In early 2002 the Coushatta tribe of Louisiana was desperately trying to kill a planned competing casino that the rival Jena Band wanted to build in southwestern Louisiana. This new casino would have broken the Coushattas' geographical monopoly and cost the tribe--whose casino was grossing $300 million a year-- an estimated $1 billion in gambling revenue over five years. The Jena Band had hired former GOP national chairman Haley Barbour to make sure its casino compact was approved by the heavily politicized Bureau of Indian Affairs. So the Coushatta tribe, which already was in the process of paying Abramoff and Scanlon some $32 million over three years, also hired Reed, according to three witnesses and documents obtained by The Nation. This was not a crime, just furtive hypocrisy.
Two casino industry lobbyists--Philip Thompson and Bill Grimes--say they were in a meeting in Baton Rouge early in 2002 and heard William Worfel, vice chair of the Coushatta tribe, say he was hiring Reed to lobby for the tribe with the BIA to neutralize the influence Barbour had with the Bush Administration. According to Thompson, Worfel, who also did not return phone calls, "said he was putting Reed on his payroll. He said, 'If they have Barbour, we need Reed.'" A third casino lobbyist at the meeting, who requested anonymity, says Reed helped "mobilize Christian radio and ministers against the casino." But, he says, "He wanted to be able to deny it.
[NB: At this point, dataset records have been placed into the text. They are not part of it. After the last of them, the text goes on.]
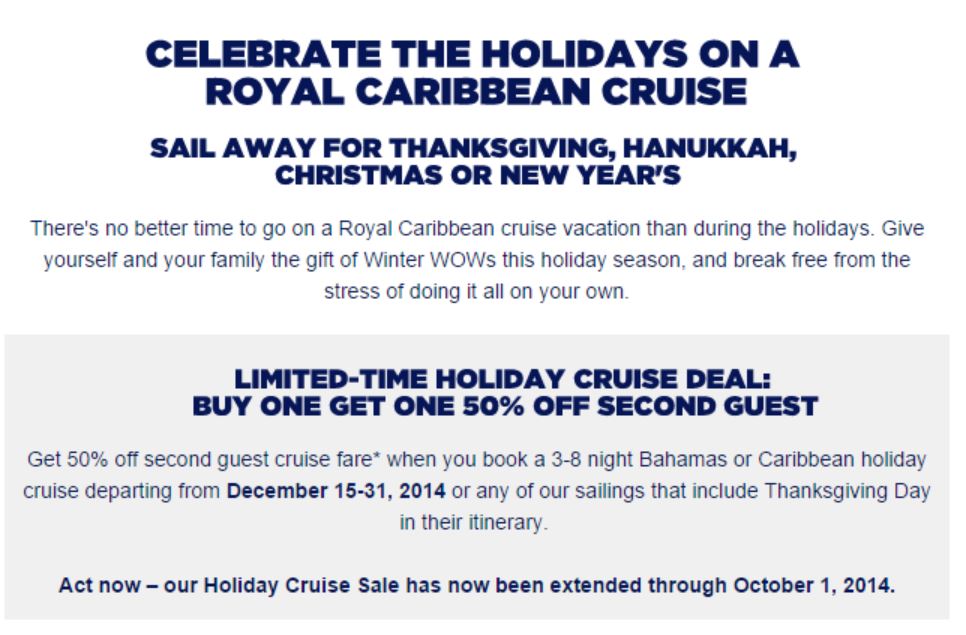Click "Give" at end of first paragraph line
The height and width of the screenshot is (635, 966).
903,229
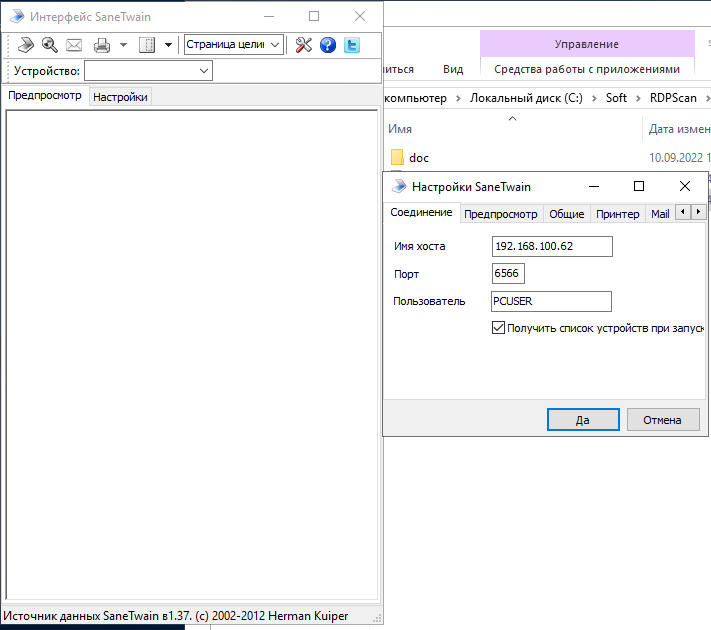Click the blue help question mark icon
This screenshot has width=711, height=630.
(327, 45)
Or if it came out, he wanted to be able to claim he was against the Jena casino, without anybody knowing he was getting paid by a bigger tribe with a bigger gambling operation."
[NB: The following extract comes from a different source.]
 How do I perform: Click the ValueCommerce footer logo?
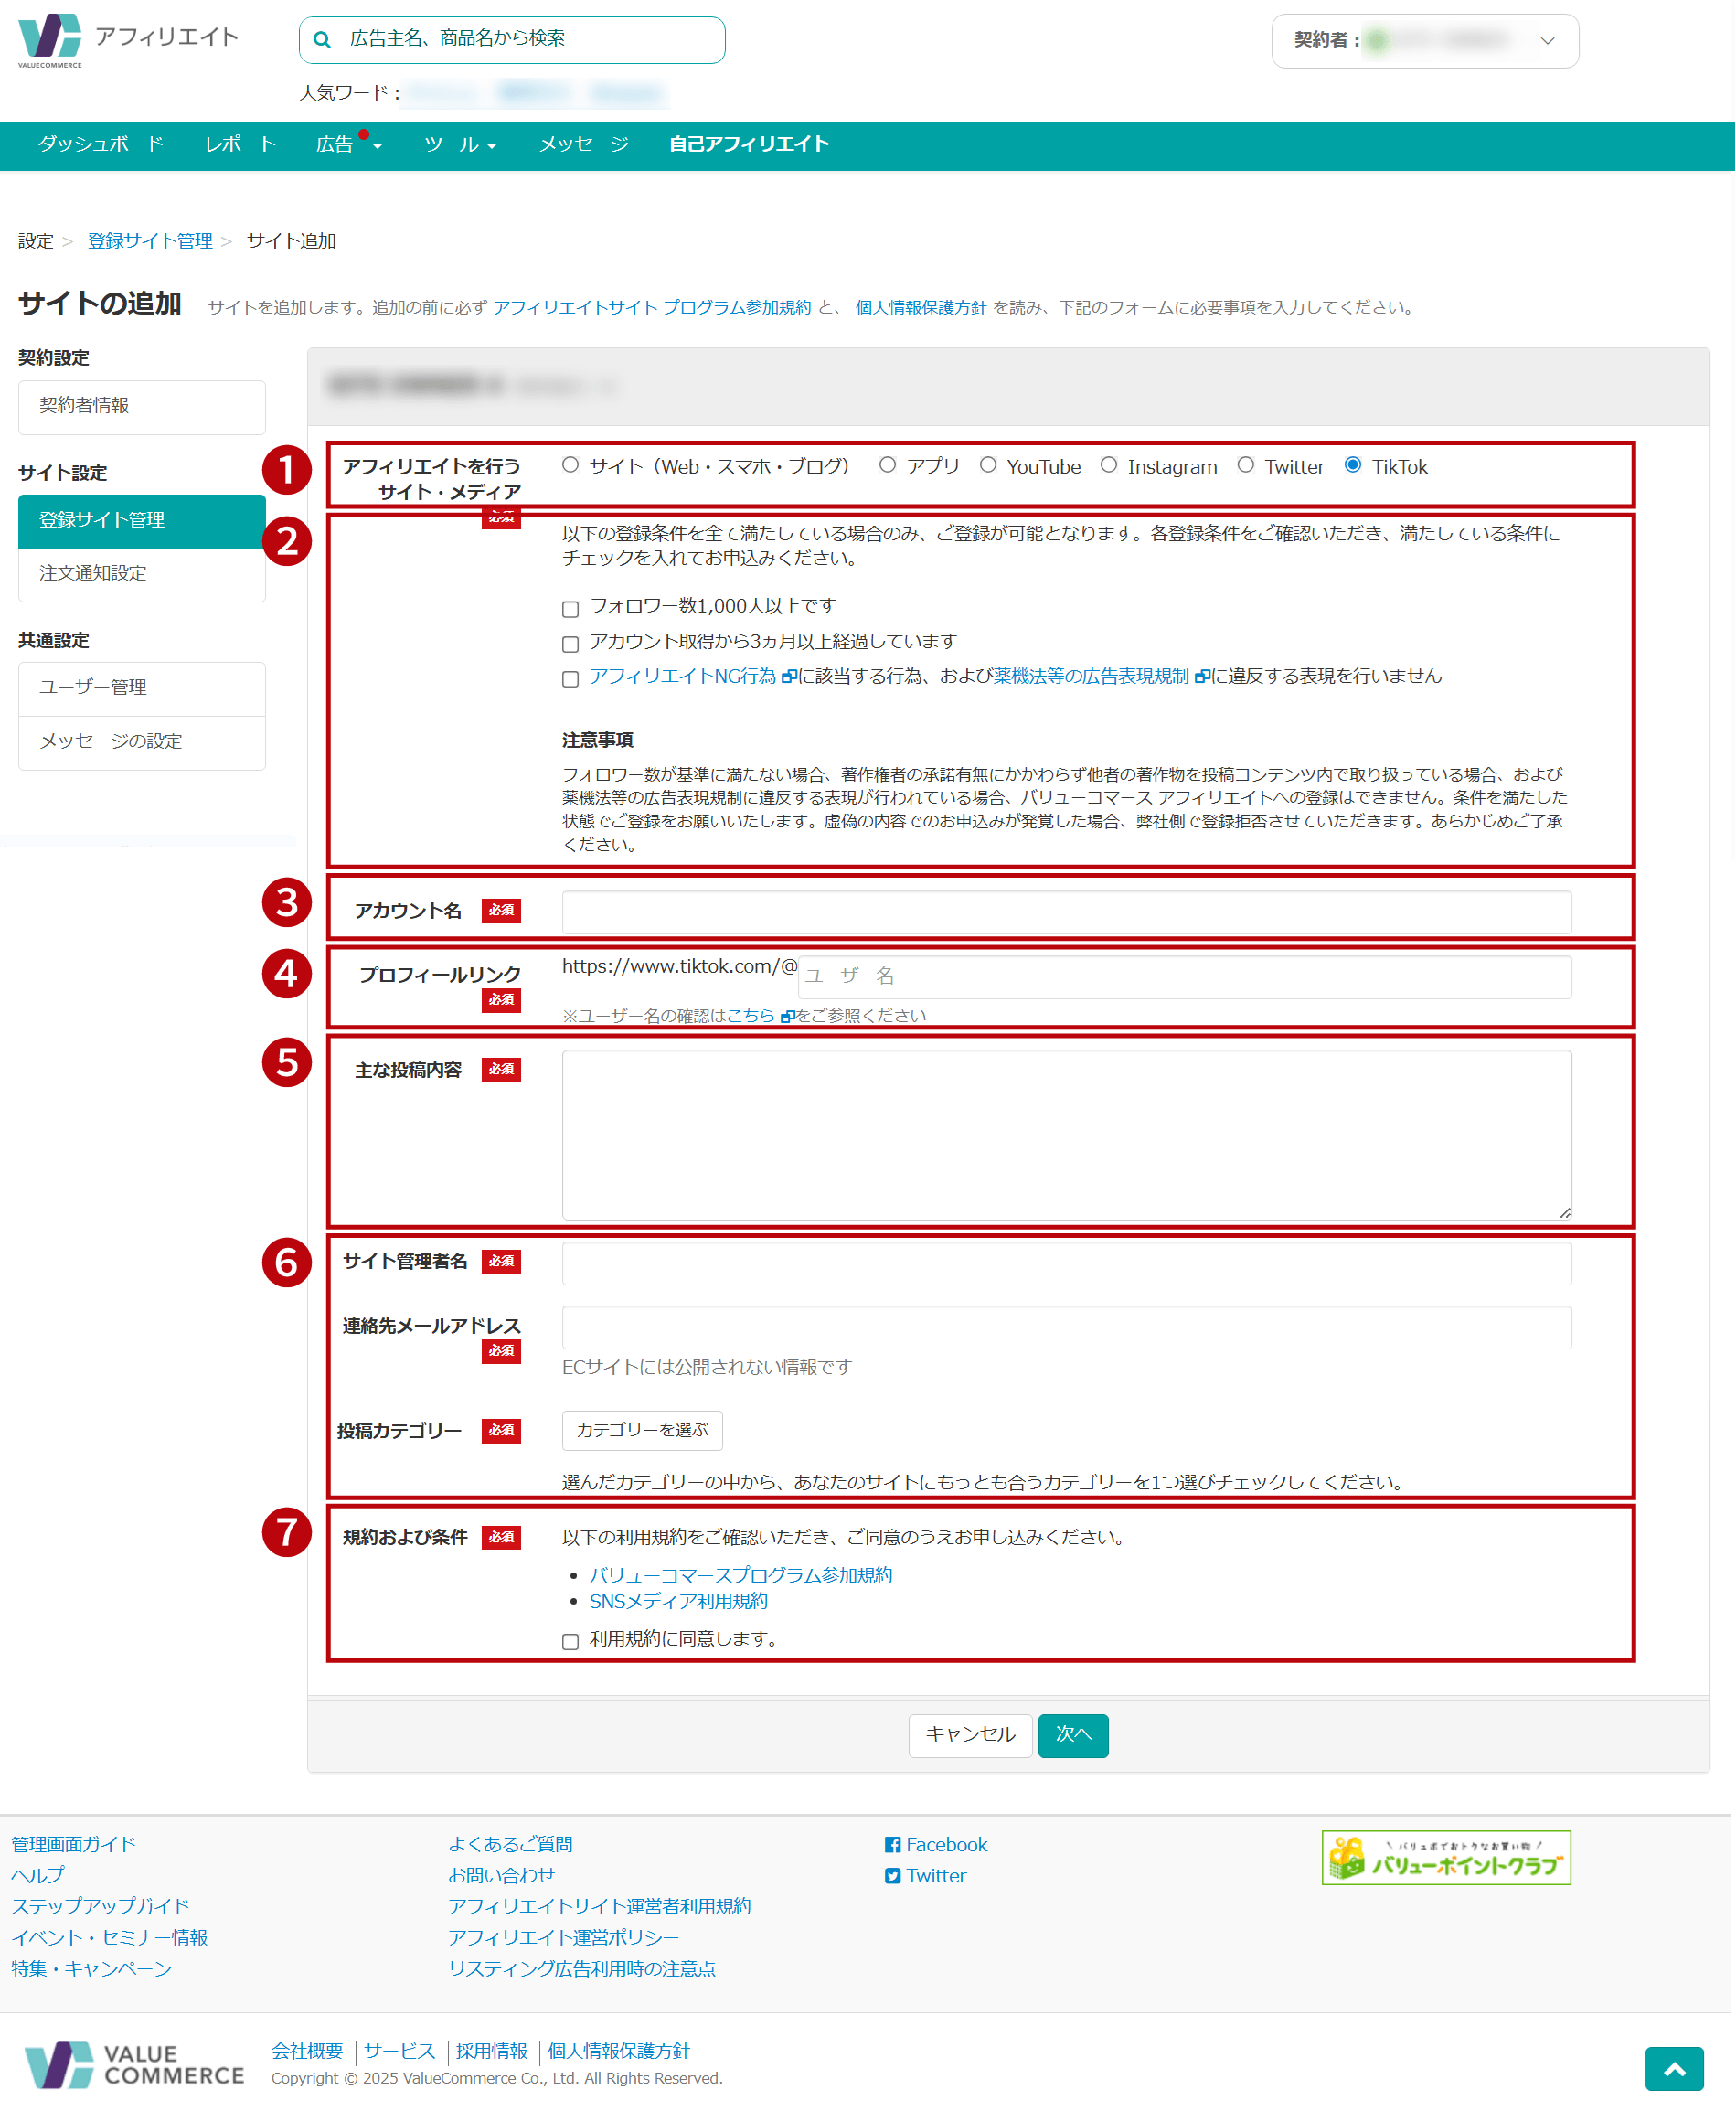click(134, 2064)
The documents obtained by The Nation show that Reed sent bills to Abramoff and Scanlon and that one of his consulting companies, Century Strategies of Duluth, Georgia, received $250,000 from one of Scanlon's companies, Capitol Campaign Strategies. An invoice to Abramoff from another Reed company, Capitol Media, for $100,000, states only that the payment is for "Louisiana Project Mgmt. Fee." (The main thrust of the Justice Department investigation involves money laundering among Scanlon, Abramoff and Republican campaigns. Abramoff was fired by his firm for not disclosing $10 million in payments from Scanlon.)
And speaking of Abramoff and the Senate investigation, the next stop may be Guam and the Commonwealth of the Northern Mariana Islands.
Court officials have heard through "unofficial channels" that a Senate investigative committee may visit the Commonwealth of the Northern Mariana Islands and Guam to investigate lobbying activities.
"The court has not received any visits or any inquiries yet thus far from any Senate staff or any Senate officials," said Dan Tydingco, the Judiciary of Guam director of policy, planning and community relations. "But we have heard from unofficial channels that there was to be a Senate investigative committee coming out to Guam and (CNMI) to investigate the lobbying activities of Jack Abramoff."
Tydingco, who was the former Supreme Court executive officer, said Abramoff did not do lobbying work for the Supreme Court and would not comment on what type of work he did for the Superior Court of Guam. Tydingco did not know when the committee will come to Guam.
A Senate committee is investigating millions of dollars in fees paid to powerful Republican lobbyist Abramoff and public relations executive Michael Scanlon, according to a May 18 Washington Post article.
Scanlon, a former aide to House Majority Leader Tom DeLay, and Abramoff, a top Republican lobbyist and adviser to DeLay, are both under investigation by the Senate Commerce Committee. The panel, under the direction of Sen. John McCain, is seeking to determine the legality of $45 million paid by Indian tribes to the pair for lobbying and public affairs work, the Washington Post reported.
Tydingco could not say what the connection was between Abramoff and former Superior Court lobbyist Howard Hills.
Former Superior Court Administrator Tony Sanchez has said the court hired Hills, an off-island attorney, in 2002 to do work for the court, including lobbying against a proposed federal legislation that would make the Supreme Court of Guam the head of Guam's judicial branch of government. The Superior Court paid Hills about $500,000 for his work, according to Pacific Daily News files.